▶ **Your instructions**:
Output every entry below exactly as it is written.

▶ **Data extracts**:
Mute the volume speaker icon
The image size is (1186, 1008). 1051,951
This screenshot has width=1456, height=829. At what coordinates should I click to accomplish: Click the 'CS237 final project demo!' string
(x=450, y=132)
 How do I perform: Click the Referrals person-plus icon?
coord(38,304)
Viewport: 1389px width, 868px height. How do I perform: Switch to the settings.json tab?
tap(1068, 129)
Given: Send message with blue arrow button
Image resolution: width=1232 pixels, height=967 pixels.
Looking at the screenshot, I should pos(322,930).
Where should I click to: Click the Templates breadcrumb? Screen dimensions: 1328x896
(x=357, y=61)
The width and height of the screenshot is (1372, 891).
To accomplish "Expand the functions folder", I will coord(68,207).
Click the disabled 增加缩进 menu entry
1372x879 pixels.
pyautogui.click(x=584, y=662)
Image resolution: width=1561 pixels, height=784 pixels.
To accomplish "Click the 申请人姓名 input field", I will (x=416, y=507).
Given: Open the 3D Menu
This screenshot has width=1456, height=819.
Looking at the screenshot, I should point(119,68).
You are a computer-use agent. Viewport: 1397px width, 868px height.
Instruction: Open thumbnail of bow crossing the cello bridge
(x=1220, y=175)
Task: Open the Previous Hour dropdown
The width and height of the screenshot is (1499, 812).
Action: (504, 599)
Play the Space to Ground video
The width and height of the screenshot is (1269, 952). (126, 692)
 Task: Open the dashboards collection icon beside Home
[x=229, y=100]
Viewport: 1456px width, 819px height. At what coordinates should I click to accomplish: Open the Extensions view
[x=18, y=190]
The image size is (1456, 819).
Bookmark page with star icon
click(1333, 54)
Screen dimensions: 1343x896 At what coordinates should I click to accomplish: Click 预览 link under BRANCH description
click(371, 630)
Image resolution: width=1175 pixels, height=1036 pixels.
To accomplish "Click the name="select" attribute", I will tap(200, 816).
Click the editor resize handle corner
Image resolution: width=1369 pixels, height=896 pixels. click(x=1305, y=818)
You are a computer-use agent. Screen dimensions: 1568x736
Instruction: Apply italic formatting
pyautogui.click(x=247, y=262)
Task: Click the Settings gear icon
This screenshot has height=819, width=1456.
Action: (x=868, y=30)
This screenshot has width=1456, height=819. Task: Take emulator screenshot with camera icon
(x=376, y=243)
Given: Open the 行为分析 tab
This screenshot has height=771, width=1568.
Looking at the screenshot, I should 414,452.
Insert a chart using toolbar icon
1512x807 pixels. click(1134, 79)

▶ **Result**:
Mute the volume speaker icon
The image size is (1186, 1008). 1051,951
This screenshot has width=1456, height=829. At what coordinates should I click to accomplish: Click the 'CS237 final project demo!' string
(x=450, y=132)
 How do I perform: Click the Referrals person-plus icon?
coord(38,304)
Viewport: 1389px width, 868px height. How do I perform: Switch to the settings.json tab?
tap(1068, 129)
Given: Send message with blue arrow button
Image resolution: width=1232 pixels, height=967 pixels.
Looking at the screenshot, I should pos(322,930).
Where should I click to: Click the Templates breadcrumb? Screen dimensions: 1328x896
(x=357, y=61)
The width and height of the screenshot is (1372, 891).
To accomplish "Expand the functions folder", I will coord(68,207).
Click the disabled 增加缩进 menu entry
1372x879 pixels.
pyautogui.click(x=584, y=662)
Image resolution: width=1561 pixels, height=784 pixels.
To accomplish "Click the 申请人姓名 input field", I will (x=416, y=507).
Given: Open the 3D Menu
This screenshot has width=1456, height=819.
Looking at the screenshot, I should point(119,68).
You are a computer-use agent. Viewport: 1397px width, 868px height.
Instruction: Open thumbnail of bow crossing the cello bridge
(x=1220, y=175)
Task: Open the Previous Hour dropdown
The width and height of the screenshot is (1499, 812).
Action: (504, 599)
Play the Space to Ground video
The width and height of the screenshot is (1269, 952). (126, 692)
 Task: Open the dashboards collection icon beside Home
[x=229, y=100]
Viewport: 1456px width, 819px height. At what coordinates should I click to accomplish: Open the Extensions view
[x=18, y=190]
The image size is (1456, 819).
Bookmark page with star icon
click(1333, 54)
Screen dimensions: 1343x896 At what coordinates should I click to accomplish: Click 预览 link under BRANCH description
click(371, 630)
Image resolution: width=1175 pixels, height=1036 pixels.
To accomplish "Click the name="select" attribute", I will tap(200, 816).
Click the editor resize handle corner
Image resolution: width=1369 pixels, height=896 pixels. click(x=1305, y=818)
You are a computer-use agent. Screen dimensions: 1568x736
Instruction: Apply italic formatting
pyautogui.click(x=247, y=262)
Task: Click the Settings gear icon
This screenshot has height=819, width=1456.
Action: (x=868, y=30)
This screenshot has width=1456, height=819. Task: Take emulator screenshot with camera icon
(x=376, y=243)
Given: Open the 行为分析 tab
This screenshot has height=771, width=1568.
Looking at the screenshot, I should 414,452.
Insert a chart using toolbar icon
1512x807 pixels. click(1134, 79)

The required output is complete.